Commentary: GOP shouldn't use fear as a strategy

Leonard Pitts Jr. - The Miami Herald

November 19, 2008 11:03 AM

They'll be back. Don't think for a minute that they won't.

These things run in cycles, and death in politics is about as permanent as death in Marvel Comics, which is to say, not very. Yes, Team Red had its butt kicked and its lunch money taken a few weeks back, yes Team Blue stands at the prow of the ship, arms wide, screaming "king of the world!," yes the GOP slinks off into the wilderness now amid grumbles of recrimination and remonstration.

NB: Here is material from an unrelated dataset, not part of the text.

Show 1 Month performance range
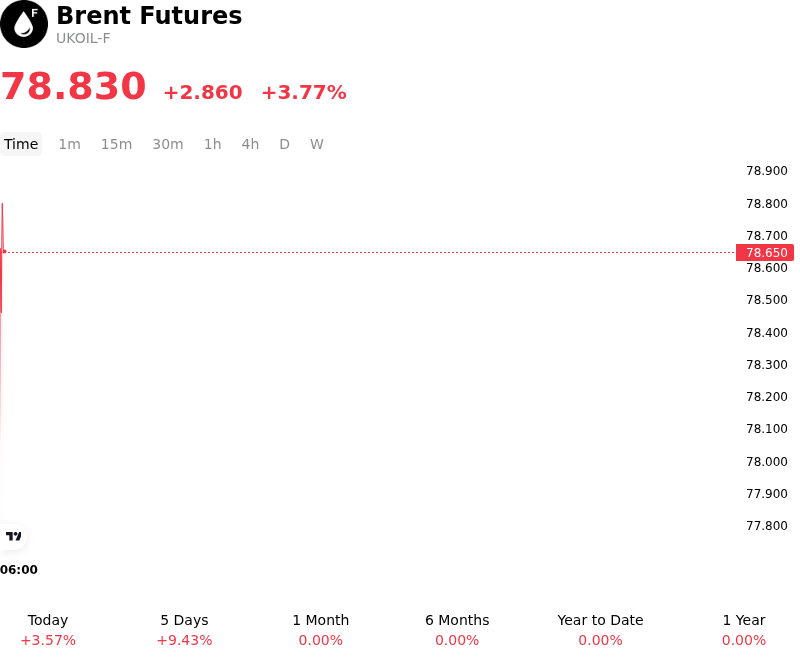800x660 pixels. (x=320, y=630)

They'll be back. Count on it.

Indeed, they are already plotting their return, pundits and polls debating the best way of regaining favor. Shall they be more like Reagan or less, less socially conservative or more? Shall they groom Sarah Palin or forget they ever heard the name?

Allow me to insert into the discussion one tiny hope. Namely, that the GOP will plot a path back to power that does not require stepping on scapegoats to get there.

Ever since Richard Nixon's infamous "Southern strategy" of 1968, Republicans have won power largely by convincing voters that strange and exotic others were to blame for all their ills. It's the feminists' fault, they said. Or the blacks. Or the Hispanics, the Muslims or the gays.

The names change, but the playbook remains the same, the appeal to fear unchanging: Your way of life is threatened by these people and only we, the GOP, can save you.

That was the message when Jesse Helms ran a TV ad showing a white man's hands crumpling a rejection letter for a job that had to be given "to a minority because of a racial quota," and when George H.W. Bush ran for office against a black career criminal named Willie Horton. It was the message during the debate over illegal immigration, and it was the message when Rep. Tom Tancredo advocated bombing Mecca and called Miami a Third World city. It was the message when President George W. Bush thought the Constitution needed amending because of the threat posed by gay people in love.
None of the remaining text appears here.